Charlie Hall’s Invisible Ink brings collaborative music magic to Solar Myth – WXPN

Charlie Hall‘s debut album invisible ink, Released last year, the album welcomes listeners into an ethereal sonic experience, filled with rich and spacey instrumental tracks that span a variety of genres. Hall has said he never intended to make a solo album, but this project wasn’t a complete left turn for the tirelessly creative and unpredictable multi-instrumentalist.

Hall is perhaps best known as the drummer for the Philadelphia rock band War on Drugs. He has been providing the band with driving rhythms since the mid-2000s. Other fans also cherish his work as the mastermind behind both Philadelphia Special Christmas album, Eagles players sing holiday classics. He also played with Tommy Guerro and Jens Lekman, hosted live tribute performances honoring the works of Herbie Hancock and Miles Davis, and led a 16-piece choir called “Silver Ages.”

Hall seems to live and breathe music, especially smooth and soulful ’70s classics. you can really hear it invisible ink, a gorgeous, laid-back record that reflects his various passions and musical community. Many tracks sound like super-chilled indie rock, stripped of the voices of Kurt Vile or Adam Granduciel. Other songs have a distinctly cinematic tone and can easily translate into emotionally ambiguous drama.

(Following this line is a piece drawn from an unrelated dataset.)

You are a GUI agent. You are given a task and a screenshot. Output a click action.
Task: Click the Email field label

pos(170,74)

Invisible Ink by Charlie Hall | Photo by Dylan Itkin for WXPN

Hall is undoubtedly a showman. But on the second night of two sold-out shows at Sun Shinhwa, he proved more than willing to share the stage. Last year, he told Magnet magazine invisible ink It is “an exercise in generosity and love,” and that was evident throughout this mesmerizing concert. On stage, he joined members of The War on Drugs (bassist Dave Hartley, keyboardist Robbie Bennett, pedal steel player Anthony LaMarca) and several other amazing musicians (drummer Nazi El Ebo, keyboardist Corey Bernhard, percussionist Daniel Villarreal and multi-talented vocalist Rosalie take the stage together.

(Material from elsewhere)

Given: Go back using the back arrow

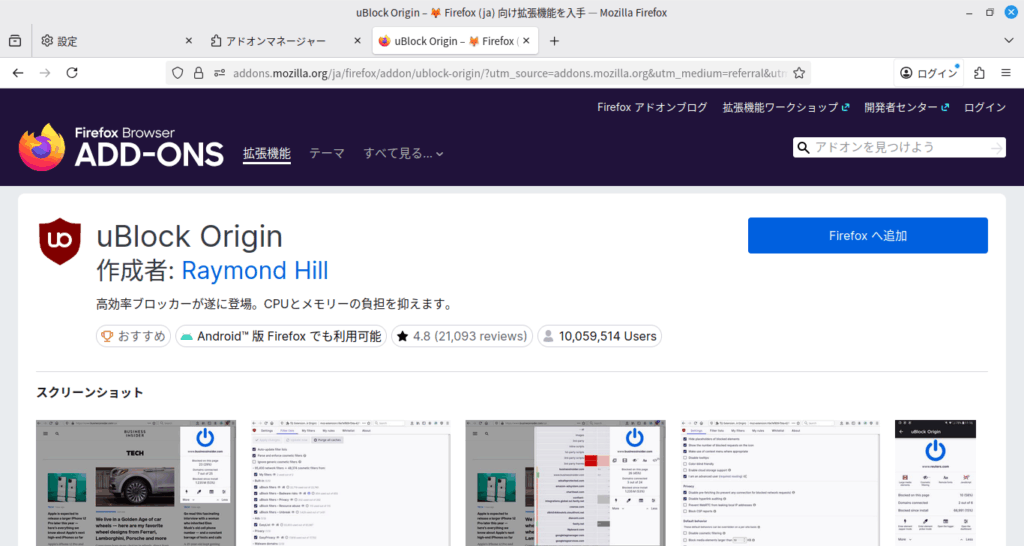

As the lead singer, Hall was casual and often hilarious, joking that he was extremely reluctant to know the outcome of the Celtics game that was going on that night; his son ended up calling out the score. It may come as a surprise to many that the beloved drummer only played guitar for the entire show, but the band’s rhythm section couldn’t be stronger. Local legend Ebo had become a jazz star while playing with greats like Joshua Redman, and his technique really shined in this completely different musical environment. Playing a clean yet spectacular set, his perfect pockets keep the band grounded, while Hartley punctuates the dreamy soundscapes with low-end melodies.

Invisible Ink by Charlie Hall | Photo by Dylan Itkin for WXPN

Between songs, Hall chimed in to share the inspiration for his songs, which stemmed from experiences in Maine and Connecticut. In keeping with the family atmosphere of the evening, he recalled the joy of watching one son teach another how to ride a bike. The music is deeply textured but not overly busy, sometimes upbeat and sometimes melancholy. Hall took the microphone to perform the final song of the night: a cover of The Lovin’ Spoonful’s “Didn’t Have To Do It.” He explains that his obsession with the track started during a recent flight from India. On “Sun Myth,” Hall and his team stretched the song, creating a six-minute space saga filled with floating keyboard melodies and yearning pedal steel. It was the perfect ending to an evening of collaborative musical magic.